Aaaaah c’est bon tous ces souvenirs hein, qu’on contemple avec un mélange de nostalgie et d’effroi 😀
@Guillaume : oooh la belle idée, utiliser les cartes en marque-pages, j’y avais jamais pensé dis 🙂
Aaaah, le Black Lotus!!! Mais personnellement, je n’ai jamais aussi été aussi déçue que le jour où j’ai réalisé que mon Cheval de cauchemar (Noir, */*, * dépendant du nombre de marais en jeu, Vol, c’était une tuerie!!! cf.http://www.magic-ville.com/fr/carte?abu182 ), dessiné par Melissa Benson, la meilleure illustratrice de ce jeu (selon moi), avait disparu…
Oh oui, j’adorais Melissa Benson aussi – comme son célèbre Shivan Dragon… Par contre Nightmare n’a pas disparu, il reste valide en Type I (info ici).
Netrunner. Amen!!
Si tu connais pas essaie, ça c’était grandiose.
Et Paolo Parente, trop sympa !
Netrunner, en plus de quelques spoilers, je dois avoir quelques starters unpunched.
A phéno on avait même édité « Le thésaurus de Netrunner » acclamé par la foule en délire et par WoTC… De l’encyclopédie vivante du jeu Emmmanuel Estournet (qui est même passé me voir sur Angers)
Entendu dire beaucoup de bien de Netrunner, mais il faut pouvoir encore en trouver aujourd’hui, ça n’a pas l’air facile. Sinon je passerai peut-être par Cosmic Encounter, qui a été réédité il me semble et dont Richard Garfield s’était fortement inspiré pour concevoir Magic.

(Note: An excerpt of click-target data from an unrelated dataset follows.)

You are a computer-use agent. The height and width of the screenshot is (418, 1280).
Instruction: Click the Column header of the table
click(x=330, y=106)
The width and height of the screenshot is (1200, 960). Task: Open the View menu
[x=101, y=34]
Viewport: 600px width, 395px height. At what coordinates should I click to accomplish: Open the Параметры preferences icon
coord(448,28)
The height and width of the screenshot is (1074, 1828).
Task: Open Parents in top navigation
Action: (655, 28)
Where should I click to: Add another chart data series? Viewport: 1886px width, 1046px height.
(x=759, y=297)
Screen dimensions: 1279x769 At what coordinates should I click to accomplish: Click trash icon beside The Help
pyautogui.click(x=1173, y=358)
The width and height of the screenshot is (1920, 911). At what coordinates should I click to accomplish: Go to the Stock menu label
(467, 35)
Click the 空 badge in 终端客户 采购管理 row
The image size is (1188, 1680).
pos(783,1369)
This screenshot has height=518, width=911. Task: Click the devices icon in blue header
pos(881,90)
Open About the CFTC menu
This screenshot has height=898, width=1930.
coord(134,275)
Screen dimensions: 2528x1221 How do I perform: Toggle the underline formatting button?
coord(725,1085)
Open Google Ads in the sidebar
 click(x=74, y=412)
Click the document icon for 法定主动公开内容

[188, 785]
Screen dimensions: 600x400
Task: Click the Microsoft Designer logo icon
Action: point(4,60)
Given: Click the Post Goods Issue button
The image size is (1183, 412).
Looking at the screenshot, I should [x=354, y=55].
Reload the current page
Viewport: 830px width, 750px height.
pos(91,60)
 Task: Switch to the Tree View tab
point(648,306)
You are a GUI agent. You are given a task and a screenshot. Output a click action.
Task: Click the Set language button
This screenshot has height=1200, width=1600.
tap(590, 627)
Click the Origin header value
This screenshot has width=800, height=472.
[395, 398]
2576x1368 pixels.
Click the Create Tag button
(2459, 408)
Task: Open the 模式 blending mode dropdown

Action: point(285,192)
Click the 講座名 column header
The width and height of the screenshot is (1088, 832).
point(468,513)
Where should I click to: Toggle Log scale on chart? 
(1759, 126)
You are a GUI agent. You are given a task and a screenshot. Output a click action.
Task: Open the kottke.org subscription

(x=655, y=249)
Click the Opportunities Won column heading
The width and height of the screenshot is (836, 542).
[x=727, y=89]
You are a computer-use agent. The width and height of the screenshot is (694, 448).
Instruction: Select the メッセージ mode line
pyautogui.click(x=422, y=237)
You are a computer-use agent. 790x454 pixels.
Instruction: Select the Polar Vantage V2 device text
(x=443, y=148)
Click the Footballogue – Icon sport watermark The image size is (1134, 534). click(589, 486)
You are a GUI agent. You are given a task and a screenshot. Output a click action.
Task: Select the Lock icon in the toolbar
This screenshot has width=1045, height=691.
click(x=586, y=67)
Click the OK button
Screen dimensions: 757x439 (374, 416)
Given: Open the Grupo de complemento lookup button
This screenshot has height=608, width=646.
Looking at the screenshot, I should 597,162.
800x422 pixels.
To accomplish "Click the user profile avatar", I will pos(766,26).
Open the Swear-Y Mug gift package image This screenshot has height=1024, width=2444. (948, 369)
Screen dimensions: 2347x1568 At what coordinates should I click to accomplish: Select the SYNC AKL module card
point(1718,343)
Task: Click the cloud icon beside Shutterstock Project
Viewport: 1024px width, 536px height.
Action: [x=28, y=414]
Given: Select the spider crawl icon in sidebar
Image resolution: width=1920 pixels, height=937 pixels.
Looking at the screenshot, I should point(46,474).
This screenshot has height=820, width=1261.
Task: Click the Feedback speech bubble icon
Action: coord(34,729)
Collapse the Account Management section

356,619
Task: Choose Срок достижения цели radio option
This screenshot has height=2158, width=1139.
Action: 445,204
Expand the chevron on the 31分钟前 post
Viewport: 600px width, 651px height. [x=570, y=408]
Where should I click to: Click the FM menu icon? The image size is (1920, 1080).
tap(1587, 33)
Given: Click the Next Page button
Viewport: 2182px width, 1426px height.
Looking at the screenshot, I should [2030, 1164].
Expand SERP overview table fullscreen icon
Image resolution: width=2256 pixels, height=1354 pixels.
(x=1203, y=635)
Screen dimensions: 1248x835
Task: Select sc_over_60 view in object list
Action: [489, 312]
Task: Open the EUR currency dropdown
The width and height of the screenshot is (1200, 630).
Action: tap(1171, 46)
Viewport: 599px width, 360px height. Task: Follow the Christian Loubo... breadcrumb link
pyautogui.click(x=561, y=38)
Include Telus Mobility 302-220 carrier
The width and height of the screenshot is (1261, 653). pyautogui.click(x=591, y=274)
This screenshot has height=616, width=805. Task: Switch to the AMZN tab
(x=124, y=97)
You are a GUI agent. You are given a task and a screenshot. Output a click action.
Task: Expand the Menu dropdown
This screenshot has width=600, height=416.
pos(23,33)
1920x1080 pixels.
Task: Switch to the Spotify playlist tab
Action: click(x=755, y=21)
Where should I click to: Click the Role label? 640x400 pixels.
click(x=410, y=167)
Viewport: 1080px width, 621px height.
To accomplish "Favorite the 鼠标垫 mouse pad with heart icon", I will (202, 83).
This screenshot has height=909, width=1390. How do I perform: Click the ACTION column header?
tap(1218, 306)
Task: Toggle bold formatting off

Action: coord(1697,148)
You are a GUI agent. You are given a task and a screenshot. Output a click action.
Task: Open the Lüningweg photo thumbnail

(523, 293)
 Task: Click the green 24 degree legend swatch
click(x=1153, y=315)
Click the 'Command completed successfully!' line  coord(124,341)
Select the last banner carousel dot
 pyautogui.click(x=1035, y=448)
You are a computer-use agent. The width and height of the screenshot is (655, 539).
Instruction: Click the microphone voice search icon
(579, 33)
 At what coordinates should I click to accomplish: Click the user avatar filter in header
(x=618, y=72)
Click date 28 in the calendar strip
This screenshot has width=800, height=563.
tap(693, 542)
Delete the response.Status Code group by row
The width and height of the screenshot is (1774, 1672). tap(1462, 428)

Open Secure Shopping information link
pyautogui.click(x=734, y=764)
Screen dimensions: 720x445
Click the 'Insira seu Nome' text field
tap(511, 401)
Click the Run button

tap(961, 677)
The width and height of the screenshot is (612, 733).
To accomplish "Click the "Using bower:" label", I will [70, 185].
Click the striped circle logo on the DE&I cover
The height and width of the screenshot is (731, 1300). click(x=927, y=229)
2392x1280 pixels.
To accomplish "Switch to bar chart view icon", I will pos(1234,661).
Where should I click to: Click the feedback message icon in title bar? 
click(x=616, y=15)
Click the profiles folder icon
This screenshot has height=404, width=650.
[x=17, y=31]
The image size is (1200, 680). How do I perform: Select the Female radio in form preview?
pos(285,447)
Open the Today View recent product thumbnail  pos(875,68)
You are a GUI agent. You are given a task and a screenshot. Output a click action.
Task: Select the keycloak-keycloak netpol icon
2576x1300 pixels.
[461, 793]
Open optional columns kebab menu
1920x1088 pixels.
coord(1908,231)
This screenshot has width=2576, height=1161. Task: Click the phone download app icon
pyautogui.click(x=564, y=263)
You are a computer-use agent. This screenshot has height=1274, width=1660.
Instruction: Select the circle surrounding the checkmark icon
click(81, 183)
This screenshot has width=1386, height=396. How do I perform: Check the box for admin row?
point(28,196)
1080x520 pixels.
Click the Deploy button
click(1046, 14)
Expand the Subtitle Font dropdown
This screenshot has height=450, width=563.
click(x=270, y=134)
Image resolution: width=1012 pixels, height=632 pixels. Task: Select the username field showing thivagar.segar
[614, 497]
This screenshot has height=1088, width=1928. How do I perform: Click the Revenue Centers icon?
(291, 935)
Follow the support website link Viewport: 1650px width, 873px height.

ça fait plaisir de lire ça, j’ai trouvé ton site par hasard, et j’ai commencé aussi comme toi vers la même période. 1995 pour être exact.
Et quand j’ai arrêté, je me suis dit qu’un jour, si j’ai des gamins, ou si j’ai une envie de jouer avec des potes, il me faudrait mon matos. J’ai donc pas vendu.
J’ai même 12 starter 3eme édition bords noirs français qui dorment dans mon armoire, sous blister, au cas ou je revoudrais me faire un deck potable avec des vrais doubles terrains (l’un des nerfs de la guerre à Magic)
La spéculation sur les doubles terrains à l’Oeuf Cube, c’était comme la bulle Telecom à Wall Street : tout aussi rentable !
Je me suis arrêté à Invasion en fait. Dès que le design a changé, j’ai arrêté.
J’étais fan de l’étendu, et j’avais fait MON deck à l’époque. Un deck fait pour dégouter les mono rouges et jeu nécro qui pulullaient en format étendu : le jeu Nicol Bolas (réédité en Chronicles et qu’on pouvait donc jouer) : marais + messe noire + charme funéraire sur moi et je me défausse de Nicol Bolas + shallow grave. Tu perds 7 t’as plus de main, t’es en slip.
Ajouter ça avec quelques monstres sympas (c’est quand même cool de pouvoir réanimer un polar kraken)
Mais l’esprit a disparu. Je ne sais pas ce qu’il en est aujourd’hui. Je me souviens juste du nouveau design que j’ai détesté ou on est passé du vrai dessin au dessin fait par ordinateur. Magic a perdu son ame originale à ce moment là. La stratégie pouvait être là, l’ambiance n’y était plus.
Salut et bienvenue ! Nicol Bolaaaaas <3 TIré dans mon premier booster Legends...
L’esprit des illus est clairement devenu plus conventionnel, tirant vers le photoshopage. Mais tu as quand même des illustrateurs plus classiques et reconnus comme Aleksi Briclot qui travaillent pour le jeu et conservent une patte plus « peinture ».
L’esprit de la communauté a clairement survécu en tout cas. J’y retourne sous peu, on va voir comme les gros événements se déroulent.